■ ENTRIES SHOWN

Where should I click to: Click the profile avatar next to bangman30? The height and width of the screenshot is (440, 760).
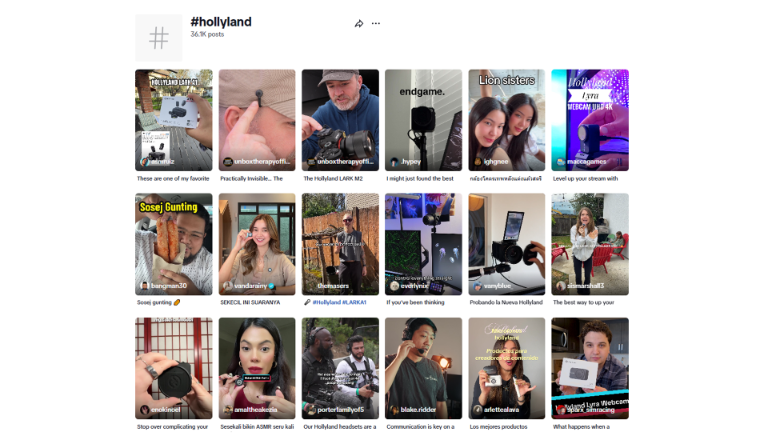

---

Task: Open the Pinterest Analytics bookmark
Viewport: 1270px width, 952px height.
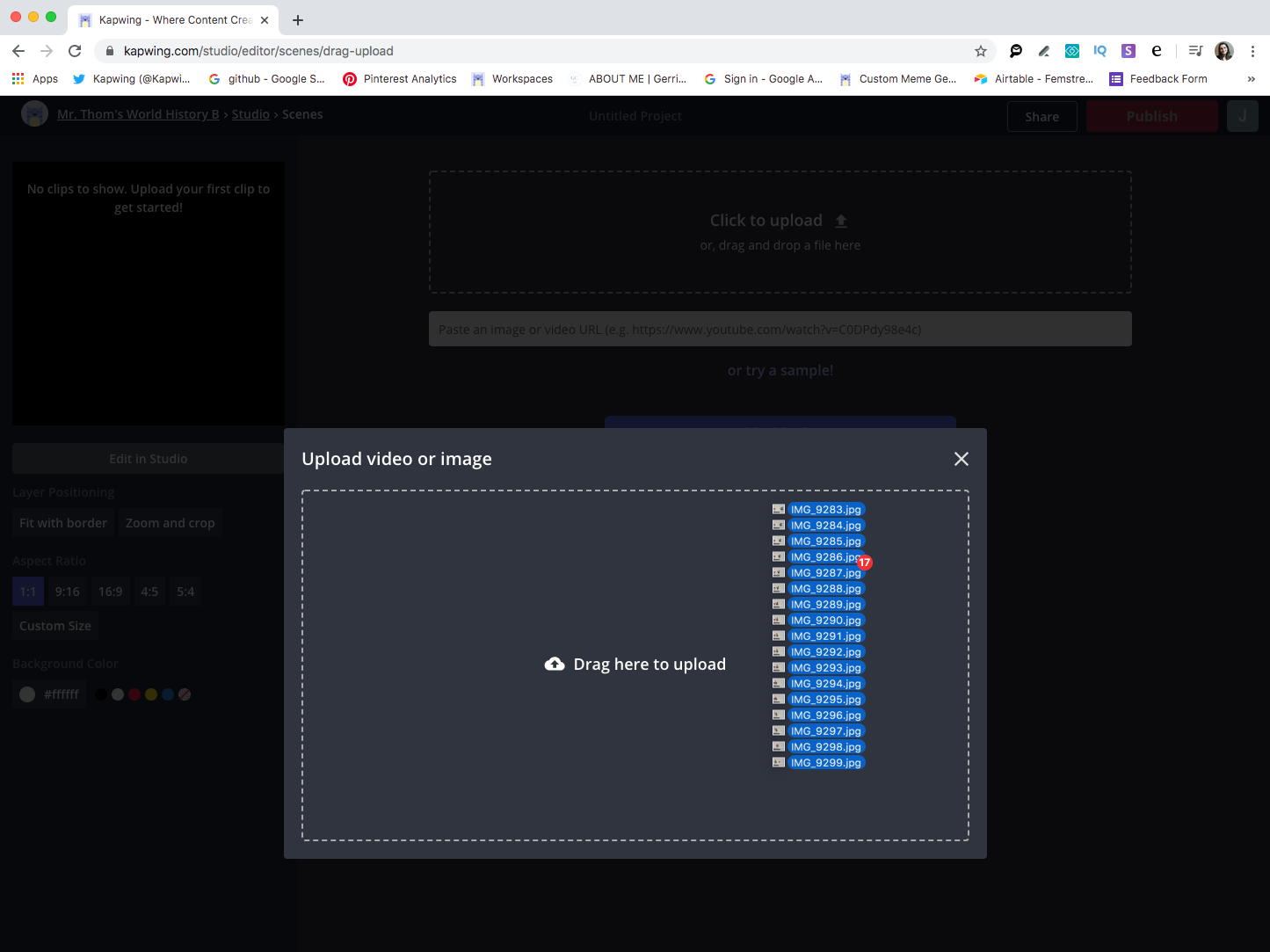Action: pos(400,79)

* * *

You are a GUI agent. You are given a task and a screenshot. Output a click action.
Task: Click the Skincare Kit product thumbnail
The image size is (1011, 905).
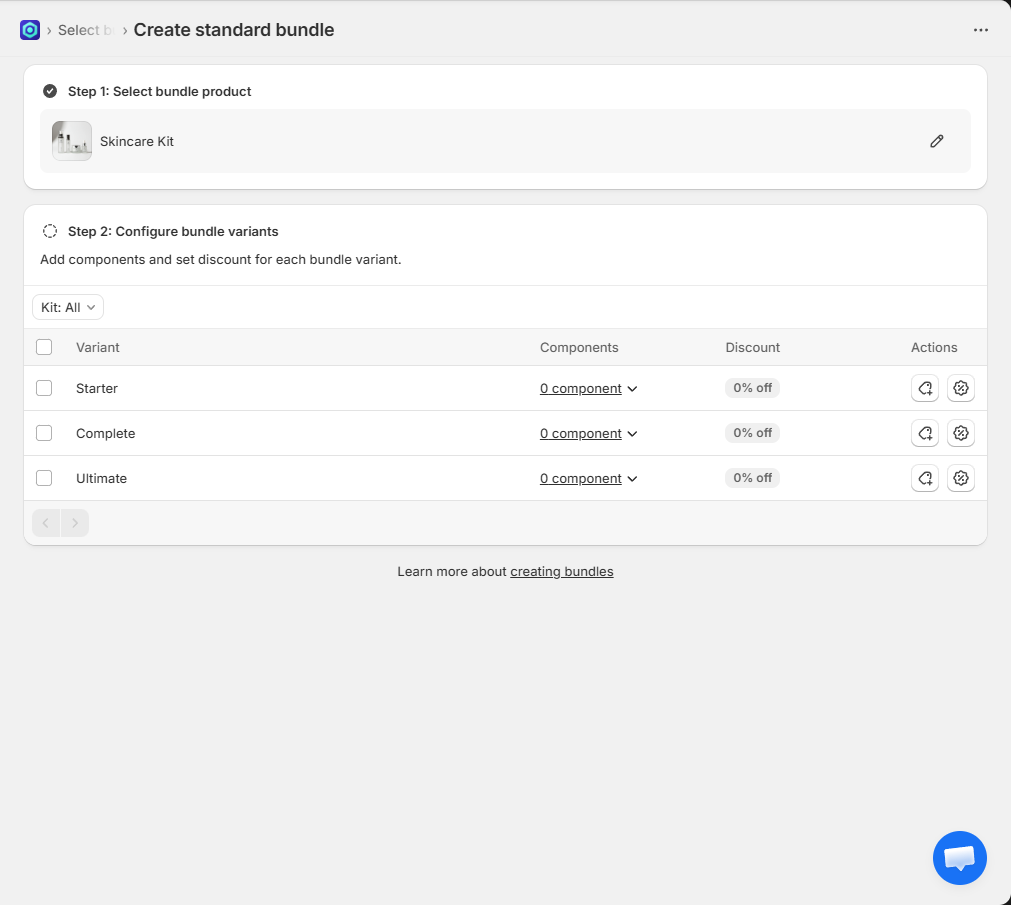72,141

■ ASSIGNMENT
Which lines above include the string "screenshot"? Show them.

■ SOLUTION FOR THIS PROBLEM
Where should I click to: Click the profile avatar next to bangman30? The height and width of the screenshot is (440, 760).
You are a GUI agent. You are given a task and a screenshot. Output a click action.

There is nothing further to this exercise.